Copy exactly the lines of the data below that run from the line holding "Task: Click the green V(1) trace label" through the line holding "didn't have any", both ends included.

Stored data:
-- Opening Marker --

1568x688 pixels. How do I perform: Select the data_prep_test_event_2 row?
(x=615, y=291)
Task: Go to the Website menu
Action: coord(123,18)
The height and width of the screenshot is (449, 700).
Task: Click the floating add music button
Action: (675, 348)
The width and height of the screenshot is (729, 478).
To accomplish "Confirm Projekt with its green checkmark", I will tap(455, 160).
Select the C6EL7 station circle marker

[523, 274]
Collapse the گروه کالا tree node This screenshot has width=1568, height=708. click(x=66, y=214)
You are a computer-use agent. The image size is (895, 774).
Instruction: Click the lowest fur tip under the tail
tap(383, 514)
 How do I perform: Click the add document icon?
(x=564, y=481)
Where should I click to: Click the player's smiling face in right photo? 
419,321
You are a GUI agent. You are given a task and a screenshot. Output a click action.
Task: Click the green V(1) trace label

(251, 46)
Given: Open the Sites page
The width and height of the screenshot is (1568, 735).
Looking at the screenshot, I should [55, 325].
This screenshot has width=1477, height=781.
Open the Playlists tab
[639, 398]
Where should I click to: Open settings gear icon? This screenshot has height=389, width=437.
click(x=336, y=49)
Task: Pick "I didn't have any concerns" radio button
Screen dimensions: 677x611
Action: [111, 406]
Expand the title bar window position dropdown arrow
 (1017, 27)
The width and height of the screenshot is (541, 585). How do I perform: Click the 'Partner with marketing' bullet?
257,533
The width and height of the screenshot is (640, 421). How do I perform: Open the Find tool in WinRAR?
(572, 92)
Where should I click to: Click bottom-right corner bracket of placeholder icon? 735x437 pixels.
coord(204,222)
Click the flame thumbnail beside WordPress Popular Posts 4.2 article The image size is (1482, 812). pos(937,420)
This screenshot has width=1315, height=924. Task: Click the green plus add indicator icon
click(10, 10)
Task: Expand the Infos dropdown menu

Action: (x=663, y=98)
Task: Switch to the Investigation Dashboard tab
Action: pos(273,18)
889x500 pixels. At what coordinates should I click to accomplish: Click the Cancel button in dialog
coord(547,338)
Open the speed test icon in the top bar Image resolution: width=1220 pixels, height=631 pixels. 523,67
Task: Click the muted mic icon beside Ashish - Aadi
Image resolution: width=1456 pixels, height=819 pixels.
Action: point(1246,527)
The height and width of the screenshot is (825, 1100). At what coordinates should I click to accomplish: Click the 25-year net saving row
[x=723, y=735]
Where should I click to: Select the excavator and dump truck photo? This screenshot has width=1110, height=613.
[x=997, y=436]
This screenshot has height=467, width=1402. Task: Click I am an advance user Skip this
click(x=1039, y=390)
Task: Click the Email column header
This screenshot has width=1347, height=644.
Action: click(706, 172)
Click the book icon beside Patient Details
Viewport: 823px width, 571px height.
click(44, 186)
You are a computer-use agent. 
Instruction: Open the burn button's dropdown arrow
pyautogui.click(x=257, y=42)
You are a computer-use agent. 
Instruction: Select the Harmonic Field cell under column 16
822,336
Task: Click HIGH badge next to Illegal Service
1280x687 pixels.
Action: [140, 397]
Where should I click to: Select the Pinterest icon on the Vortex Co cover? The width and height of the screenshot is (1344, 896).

-- Closing Marker --

Expected answer -
Task: Click the green V(1) trace label

(251, 46)
Given: Open the Sites page
The width and height of the screenshot is (1568, 735).
Looking at the screenshot, I should [55, 325].
This screenshot has width=1477, height=781.
Open the Playlists tab
[639, 398]
Where should I click to: Open settings gear icon? This screenshot has height=389, width=437.
click(x=336, y=49)
Task: Pick "I didn't have any concerns" radio button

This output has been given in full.